En Lucky, en cambio, Tropper parece conformarse con administrar eficientemente las reglas del thriller criminal. La serie funciona, mantiene el suspenso y evita tiempos muertos, pero rara vez desafía las expectativas del espectador. Los giros argumentales son previsibles, varios personajes responden a arquetipos ampliamente conocidos y el relato termina dependiendo más del movimiento permanente que de la evolución psicológica de quienes lo protagonizan.

Eso no significa que la propuesta carezca de personalidad. La puesta en escena del equipo integrado por Jonathan van Tulleken, Jet Wilkinson y Greg Yaitanes exhibe una notable solidez narrativa. Las persecuciones están filmadas con precisión, los enfrentamientos poseen una violencia seca y física, y la fotografía aprovecha carreteras, moteles y pueblos olvidados para construir una geografía moral donde todos parecen cargar con alguna deuda pendiente. La música acompaña con inteligencia esa sensación constante de amenaza, mientras el montaje evita que el ritmo decaiga.

Un elenco que sostiene el relato

Si el guion transita caminos previsibles, el reparto encuentra los matices que la escritura muchas veces omite. Anya Taylor-Joy confirma nuevamente su capacidad para construir protagonistas complejas incluso cuando el libreto simplifica sus motivaciones. Su Lucky no es una heroína invulnerable ni una simple víctima: transmite inteligencia, agotamiento y determinación con una naturalidad que evita cualquier exceso melodramático.

Annette Bening ofrece una interpretación elegante y contenida como Priscilla Matheson. Sin necesidad de elevar la voz, domina cada escena con una autoridad intimidante que recuerda a las grandes matriarcas del cine criminal. Timothy Olyphant, por su parte, vuelve a demostrar por qué continúa siendo uno de los intérpretes más sólidos del género. Su presencia aporta experiencia, ironía y un carisma que la serie aprovecha con inteligencia, aunque nunca termina de desarrollar todas las posibilidades dramáticas del personaje.

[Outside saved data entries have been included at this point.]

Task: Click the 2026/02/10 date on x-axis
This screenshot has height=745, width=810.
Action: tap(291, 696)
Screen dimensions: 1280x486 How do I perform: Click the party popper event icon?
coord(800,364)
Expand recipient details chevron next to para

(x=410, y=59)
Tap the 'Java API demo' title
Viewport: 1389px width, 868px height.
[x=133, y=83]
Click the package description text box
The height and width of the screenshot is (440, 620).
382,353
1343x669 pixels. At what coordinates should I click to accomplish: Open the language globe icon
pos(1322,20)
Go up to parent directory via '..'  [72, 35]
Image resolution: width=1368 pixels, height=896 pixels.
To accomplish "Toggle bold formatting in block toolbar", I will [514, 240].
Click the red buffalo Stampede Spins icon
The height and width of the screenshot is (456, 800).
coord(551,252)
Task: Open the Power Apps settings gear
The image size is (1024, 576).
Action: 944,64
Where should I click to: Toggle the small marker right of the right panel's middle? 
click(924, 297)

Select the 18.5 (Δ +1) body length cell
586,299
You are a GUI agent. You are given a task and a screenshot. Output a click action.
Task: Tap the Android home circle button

También destacan William Fichtner, siempre convincente como figura ambigua y amenazante; Clifton Collins Jr., que introduce una saludable cuota de excentricidad cercana al humor negro de los hermanos Coen; y Aunjanue Ellis-Taylor, cuya agente del FBI evita convertirse en el típico personaje funcional gracias a una interpretación medida y creíble.

Lucky nunca alcanza la intensidad dramática de Banshee ni la riqueza narrativa de Warrior. Tampoco posee la mirada social que convertía a esta última en algo más que una serie de acción. Aquí Jonathan Tropper apuesta por una propuesta más accesible, más comercial y menos ambiciosa. El resultado es un thriller eficaz, visualmente atractivo y muy bien interpretado, pero que deja la sensación de que su creador decidió jugar sobre seguro.

En tiempos en los que el género busca reinventarse, Lucky demuestra que el oficio sigue siendo una virtud. Sin embargo, también recuerda que la corrección técnica, por sí sola, rara vez alcanza para convertir una buena serie en una obra memorable.